Hulman went on a buying spree beginning in the 1930s, purchasing a string of Coca-Cola bottling plants across Indiana (which were later consolidated to Indianapolis), utility companies, newspapers, radio and television stations including Terre Haute's WTHI, WTHI-FM and WTHI-TV, and a great deal of real estate.

In recent years, however, as the family has concentrated primarily on the Speedway and racing-related businesses, they have slowly begun to divest themselves of some of Hulman's real estate holdings and "non-core" businesses, such as Wabash Valley Broadcasting, their radio and television holding company, which was sold to Emmis Communications in 1997. Emmis sold WTHI-TV and several of their other television stations to LIN TV Corporation in 2005.

Wabash Valley Broadcasting was originally started by Terre Haute, IN. attorney Raymond J. Kearns, whom was the president of WVB. Shortly after Wabash Valley Broadcasting was incorporated, Anton "Tony" Hulman Jr. became a stockholder. The company (Wabash Valley Broadcasting) started radio station WTHI-AM, which went on air January 1948 as an ABC affiliate. Hulman later headed a small group of men who purchased the holdings of all original shareholders.
Hulman & Co. then sold Wabash Valley Broadcasting to Emmis Broadcasting in a $90 million deal, Wabash Valley Broadcasting consisted of television station WTHI, radio stations WTHI-FM, WTHI-AM and WWVR-FM as well as television station WFTX in Fort Myers, FL.

One such property that the family owned for years that became the subject of much speculation and scorn was the land occupied by the former Terre Haute House hotel, which stood at the northeast corner of Seventh Street and Wabash Avenue in Terre Haute (the historic former "Crossroads of America" junction of U.S. Highways 40 and 41).
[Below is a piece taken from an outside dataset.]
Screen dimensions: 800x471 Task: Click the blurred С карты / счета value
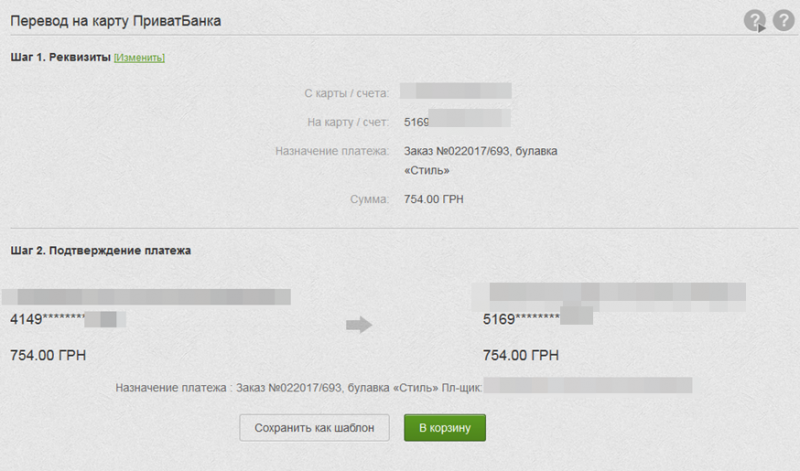(x=455, y=92)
Hulman purchased the hotel in 1959 and closed it to the public in 1970. Noted for the rich and famous (as well as infamous) who stayed there during the hotel's early years, the hotel was the target of numerous attempts at revitalization between 1970 and 2005, with the city of Terre Haute taking a purchase option on the property in 2004 in an effort to finally make something happen. None came to fruition, and in the fall of 2005, the Hulman family (through Terre Haute Realty Corp.) sold the hotel and two other historic buildings to a limited liability corporation, Seventh & Wabash, LLC, owned by Terre Haute developer, Greg Gibson, who demolished the structures for redevelopment. A new hotel, the Hilton Garden Inn – Terre Haute House, opened in the fall of 2007.